Charles R Harris charlesr.harris at gmail.com
Sun Nov 13 11:21:59 EST 2011


On Sun, Nov 13, 2011 at 12:57 AM, Matthew Brett <matthew.brett at gmail.com>wrote:

> Hi,
>
> On Sat, Nov 12, 2011 at 11:35 PM, Matthew Brett <matthew.brett at gmail.com>
> wrote:
> > Hi,
> >
> > Sorry for my continued confusion here.  This is numpy 1.6.1 on windows
> > XP 32 bit.
> >
> > In [2]: np.finfo(np.float96).nmant
> > Out[2]: 52
> >
> > In [3]: np.finfo(np.float96).nexp
> > Out[3]: 15
> >
> > In [4]: np.finfo(np.float64).nmant
> > Out[4]: 52
> >
> > In [5]: np.finfo(np.float64).nexp
> > Out[5]: 11
> >
> > If there are 52 bits of precision, 2**53+1 should not be
> > representable, and sure enough:
> >
> > In [6]: np.float96(2**53)+1
> > Out[6]: 9007199254740992.0
> >
> > In [7]: np.float64(2**53)+1
> > Out[7]: 9007199254740992.0
> >
> > If the nexp is right, the max should be higher for the float96 type:
> >
> > In [9]: np.finfo(np.float64).max
> > Out[9]: 1.7976931348623157e+308
> >
> > In [10]: np.finfo(np.float96).max
> > Out[10]: 1.#INF
> >
> > I see that long double in C is 12 bytes wide, and double is the usual 8
> bytes.
>
> Sorry - sizeof(long double) is 12 using mingw.  I see that long double
> is the same as double in MS Visual C++.
>
> http://en.wikipedia.org/wiki/Long_double
>
> but, as expected from the name:
>
> In [11]: np.dtype(np.float96).itemsize
> Out[11]: 12
>
>
Hmm, good point.
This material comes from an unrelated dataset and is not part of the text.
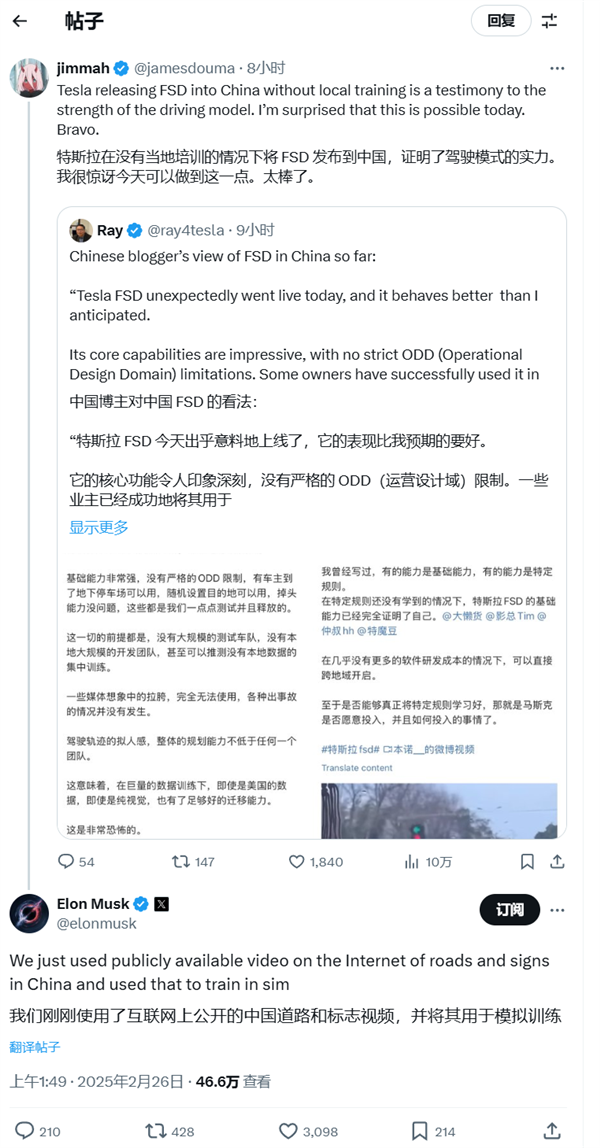600x1148 pixels.
Task: Repost Elon Musk's post with 428 reposts
Action: [x=156, y=1131]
There should not be a float96 on Windows using the MSVC
compiler, and the longdouble types 'gG' should return float64 and
complex128 respectively. OTOH, I believe the mingw compiler has real
float96 types but I wonder about library support. This is really a build
issue and it would be good to have some feedback on what different
platforms are doing so that we know if we are doing things right.